Similarly, when two sets of three trigonally-oriented spheres are in close-packed contact, they will be oriented 60 apart and the centers of the spheres will define the six corners of an imaginary octahedron centered in the void space between the two layers, so we call these octahedral holes or six-coordinate interstitial sites. Octahedral sites are larger than tetrahedral sites.

An octahedron has six corners and eight sides. We usually draw octahedra as a double square pyramid standing on one corner (left), but in order to visualize the octahedral shape in a close-packed lattice, it is better to think of the octahedron as lying on one of its faces (right).

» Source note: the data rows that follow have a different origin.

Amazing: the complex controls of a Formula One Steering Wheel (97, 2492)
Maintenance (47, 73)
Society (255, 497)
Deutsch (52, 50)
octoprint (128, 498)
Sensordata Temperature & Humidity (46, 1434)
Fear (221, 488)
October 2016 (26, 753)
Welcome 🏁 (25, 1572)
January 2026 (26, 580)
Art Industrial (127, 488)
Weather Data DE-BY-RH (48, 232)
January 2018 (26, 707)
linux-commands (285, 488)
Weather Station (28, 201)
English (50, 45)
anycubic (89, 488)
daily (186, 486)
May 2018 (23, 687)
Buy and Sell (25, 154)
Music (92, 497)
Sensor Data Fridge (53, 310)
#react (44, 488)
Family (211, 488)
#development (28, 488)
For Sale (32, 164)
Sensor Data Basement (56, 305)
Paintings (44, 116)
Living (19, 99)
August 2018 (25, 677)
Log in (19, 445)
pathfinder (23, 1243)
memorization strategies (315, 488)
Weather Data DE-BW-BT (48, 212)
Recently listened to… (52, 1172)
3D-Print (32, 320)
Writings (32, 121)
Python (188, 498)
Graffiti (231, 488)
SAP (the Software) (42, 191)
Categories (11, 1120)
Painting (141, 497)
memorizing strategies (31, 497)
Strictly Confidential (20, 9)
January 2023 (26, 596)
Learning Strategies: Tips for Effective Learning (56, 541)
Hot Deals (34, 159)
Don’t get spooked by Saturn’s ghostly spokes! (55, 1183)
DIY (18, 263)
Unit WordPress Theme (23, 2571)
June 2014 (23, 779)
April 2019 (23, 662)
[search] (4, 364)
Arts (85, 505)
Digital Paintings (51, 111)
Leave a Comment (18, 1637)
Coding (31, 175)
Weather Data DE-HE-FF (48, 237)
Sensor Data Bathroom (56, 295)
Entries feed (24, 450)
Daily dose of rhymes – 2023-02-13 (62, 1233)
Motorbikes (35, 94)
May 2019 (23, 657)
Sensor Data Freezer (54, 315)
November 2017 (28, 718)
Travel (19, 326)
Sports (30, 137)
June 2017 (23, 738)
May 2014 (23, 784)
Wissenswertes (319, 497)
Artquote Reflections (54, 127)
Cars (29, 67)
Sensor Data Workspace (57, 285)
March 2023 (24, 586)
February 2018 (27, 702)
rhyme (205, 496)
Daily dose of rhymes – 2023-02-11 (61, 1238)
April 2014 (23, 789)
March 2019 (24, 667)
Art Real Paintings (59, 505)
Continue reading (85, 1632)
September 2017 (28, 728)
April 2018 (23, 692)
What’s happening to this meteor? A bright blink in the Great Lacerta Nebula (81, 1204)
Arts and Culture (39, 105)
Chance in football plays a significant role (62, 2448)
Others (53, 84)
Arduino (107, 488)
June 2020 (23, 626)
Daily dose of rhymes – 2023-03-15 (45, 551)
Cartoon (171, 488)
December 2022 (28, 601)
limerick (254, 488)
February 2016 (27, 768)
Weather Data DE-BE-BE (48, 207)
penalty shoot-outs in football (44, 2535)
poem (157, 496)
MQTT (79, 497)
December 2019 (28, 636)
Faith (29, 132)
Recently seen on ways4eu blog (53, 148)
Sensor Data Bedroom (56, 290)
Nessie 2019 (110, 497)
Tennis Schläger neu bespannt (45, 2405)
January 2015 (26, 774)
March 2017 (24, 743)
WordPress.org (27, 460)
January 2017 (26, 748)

Each sphere in a close-packed lattice is associated with one octahedral site, whereas there are only half as many tetrahedral sites. This can be seen in this diagram that shows the central atom in the B layer in alignment with the hollows in the C and A layers above and below.

 

The face-centered cubic unit cell contains a single octahedral hole within itself, but octahedral holes shared with adjacent cells exist at the centers of each edge.

Each of these twelve edge-located sites is shared with four adjacent cells, and thus contributes (12 × ¼) = 3 atoms to the cell. Added to the single hole contained in the middle of the cell, this makes a total of 4 octahedral sites per unit cell. This is the same as the number we calculated above for the number of atoms in the cell.